[[ Extracted entries, beginning ]]

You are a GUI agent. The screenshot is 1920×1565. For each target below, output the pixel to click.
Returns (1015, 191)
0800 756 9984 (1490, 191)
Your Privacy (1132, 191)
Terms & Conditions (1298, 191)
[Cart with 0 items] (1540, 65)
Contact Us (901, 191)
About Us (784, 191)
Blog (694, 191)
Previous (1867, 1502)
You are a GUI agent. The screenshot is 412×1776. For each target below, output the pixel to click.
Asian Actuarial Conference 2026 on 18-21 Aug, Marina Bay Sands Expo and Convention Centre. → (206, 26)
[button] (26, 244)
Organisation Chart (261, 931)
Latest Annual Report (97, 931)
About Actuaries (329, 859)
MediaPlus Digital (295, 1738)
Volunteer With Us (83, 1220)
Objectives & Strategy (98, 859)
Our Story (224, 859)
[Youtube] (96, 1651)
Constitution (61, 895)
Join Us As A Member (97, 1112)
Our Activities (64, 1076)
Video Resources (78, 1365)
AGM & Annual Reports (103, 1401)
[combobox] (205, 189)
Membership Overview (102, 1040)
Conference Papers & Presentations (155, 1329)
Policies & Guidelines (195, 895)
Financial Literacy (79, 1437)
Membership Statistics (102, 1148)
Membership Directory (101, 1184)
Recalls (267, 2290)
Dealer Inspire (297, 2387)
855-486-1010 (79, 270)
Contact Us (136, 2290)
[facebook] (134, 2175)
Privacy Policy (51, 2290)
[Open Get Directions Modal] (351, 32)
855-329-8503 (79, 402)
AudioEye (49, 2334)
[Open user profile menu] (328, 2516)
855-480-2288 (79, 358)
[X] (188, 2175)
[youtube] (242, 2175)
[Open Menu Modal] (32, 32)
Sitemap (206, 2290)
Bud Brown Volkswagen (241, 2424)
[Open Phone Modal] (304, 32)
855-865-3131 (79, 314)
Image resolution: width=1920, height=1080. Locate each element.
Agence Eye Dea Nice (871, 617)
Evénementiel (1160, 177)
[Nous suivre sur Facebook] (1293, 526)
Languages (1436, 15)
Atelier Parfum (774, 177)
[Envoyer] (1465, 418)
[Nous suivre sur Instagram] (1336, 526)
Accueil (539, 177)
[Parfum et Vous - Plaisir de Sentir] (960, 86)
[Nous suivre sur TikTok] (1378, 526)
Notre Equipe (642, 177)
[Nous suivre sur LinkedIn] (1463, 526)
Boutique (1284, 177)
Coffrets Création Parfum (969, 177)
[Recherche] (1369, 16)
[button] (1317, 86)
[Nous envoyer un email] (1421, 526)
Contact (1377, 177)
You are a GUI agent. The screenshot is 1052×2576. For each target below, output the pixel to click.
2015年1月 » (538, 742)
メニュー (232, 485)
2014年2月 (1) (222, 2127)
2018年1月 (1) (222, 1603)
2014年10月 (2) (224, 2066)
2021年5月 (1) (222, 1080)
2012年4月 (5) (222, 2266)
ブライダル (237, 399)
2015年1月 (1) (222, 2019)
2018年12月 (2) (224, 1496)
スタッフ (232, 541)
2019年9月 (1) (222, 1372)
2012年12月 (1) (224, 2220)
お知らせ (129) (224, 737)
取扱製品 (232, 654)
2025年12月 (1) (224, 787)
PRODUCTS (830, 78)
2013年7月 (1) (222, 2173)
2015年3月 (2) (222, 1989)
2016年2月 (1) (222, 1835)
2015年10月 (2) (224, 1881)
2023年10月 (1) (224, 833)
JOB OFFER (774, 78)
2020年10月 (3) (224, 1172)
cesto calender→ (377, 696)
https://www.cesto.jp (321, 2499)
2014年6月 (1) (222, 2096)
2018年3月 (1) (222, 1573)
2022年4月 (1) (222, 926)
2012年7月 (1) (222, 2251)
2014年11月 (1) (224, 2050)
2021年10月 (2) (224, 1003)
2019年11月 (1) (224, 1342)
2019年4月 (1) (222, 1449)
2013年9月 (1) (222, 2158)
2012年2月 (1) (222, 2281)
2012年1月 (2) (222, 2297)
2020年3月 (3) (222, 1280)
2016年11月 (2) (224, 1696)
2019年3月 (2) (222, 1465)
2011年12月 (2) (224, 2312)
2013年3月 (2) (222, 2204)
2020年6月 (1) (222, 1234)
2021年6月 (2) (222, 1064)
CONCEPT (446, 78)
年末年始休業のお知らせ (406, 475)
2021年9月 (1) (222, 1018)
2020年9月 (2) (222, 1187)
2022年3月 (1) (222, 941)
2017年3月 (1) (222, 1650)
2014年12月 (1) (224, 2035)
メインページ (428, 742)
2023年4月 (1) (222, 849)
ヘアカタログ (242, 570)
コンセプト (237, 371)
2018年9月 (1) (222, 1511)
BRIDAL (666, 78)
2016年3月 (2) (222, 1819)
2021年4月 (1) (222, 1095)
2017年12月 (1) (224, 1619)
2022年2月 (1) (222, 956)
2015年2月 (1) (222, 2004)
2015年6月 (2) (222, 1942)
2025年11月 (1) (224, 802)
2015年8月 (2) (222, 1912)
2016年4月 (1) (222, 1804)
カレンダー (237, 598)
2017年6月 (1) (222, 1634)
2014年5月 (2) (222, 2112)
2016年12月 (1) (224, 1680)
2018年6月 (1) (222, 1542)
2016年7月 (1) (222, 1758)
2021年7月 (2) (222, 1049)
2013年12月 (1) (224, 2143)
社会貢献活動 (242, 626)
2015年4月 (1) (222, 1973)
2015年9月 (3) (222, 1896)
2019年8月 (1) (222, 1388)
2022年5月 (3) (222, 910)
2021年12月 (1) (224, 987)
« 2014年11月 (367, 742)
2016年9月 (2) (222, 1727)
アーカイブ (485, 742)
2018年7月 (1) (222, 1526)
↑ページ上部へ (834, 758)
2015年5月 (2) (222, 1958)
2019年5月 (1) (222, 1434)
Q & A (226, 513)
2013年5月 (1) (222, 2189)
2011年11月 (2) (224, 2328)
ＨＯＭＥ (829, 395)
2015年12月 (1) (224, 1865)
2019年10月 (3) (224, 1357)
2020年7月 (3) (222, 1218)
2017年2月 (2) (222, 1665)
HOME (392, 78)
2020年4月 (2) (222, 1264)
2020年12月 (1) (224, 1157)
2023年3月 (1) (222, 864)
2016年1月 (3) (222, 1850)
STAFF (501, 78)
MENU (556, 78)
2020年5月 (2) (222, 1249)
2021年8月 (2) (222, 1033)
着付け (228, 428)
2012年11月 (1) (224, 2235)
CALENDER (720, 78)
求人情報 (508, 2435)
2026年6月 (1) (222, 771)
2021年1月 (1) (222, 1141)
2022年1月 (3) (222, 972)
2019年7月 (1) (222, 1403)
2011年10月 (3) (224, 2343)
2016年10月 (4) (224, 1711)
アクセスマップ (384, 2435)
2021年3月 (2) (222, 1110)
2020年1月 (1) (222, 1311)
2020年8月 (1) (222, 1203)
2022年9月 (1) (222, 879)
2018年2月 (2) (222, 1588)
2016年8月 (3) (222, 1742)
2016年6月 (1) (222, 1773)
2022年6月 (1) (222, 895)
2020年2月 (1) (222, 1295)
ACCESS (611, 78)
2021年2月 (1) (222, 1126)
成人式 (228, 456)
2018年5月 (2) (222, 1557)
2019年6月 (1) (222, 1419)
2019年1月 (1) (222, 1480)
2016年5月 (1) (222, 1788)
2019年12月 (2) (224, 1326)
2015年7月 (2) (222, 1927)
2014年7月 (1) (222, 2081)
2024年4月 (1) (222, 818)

[[ Extracted entries, end ]]

What the exercise asks:
Go through the listing above and write out exactly the lines starting with the one holding "Notre Equipe (642, 177)" and running through the one holding "Contact (1377, 177)", ends included, and no others.

Solution to this problem:
Notre Equipe (642, 177)
[Nous suivre sur LinkedIn] (1463, 526)
Boutique (1284, 177)
Coffrets Création Parfum (969, 177)
[Recherche] (1369, 16)
[button] (1317, 86)
[Nous envoyer un email] (1421, 526)
Contact (1377, 177)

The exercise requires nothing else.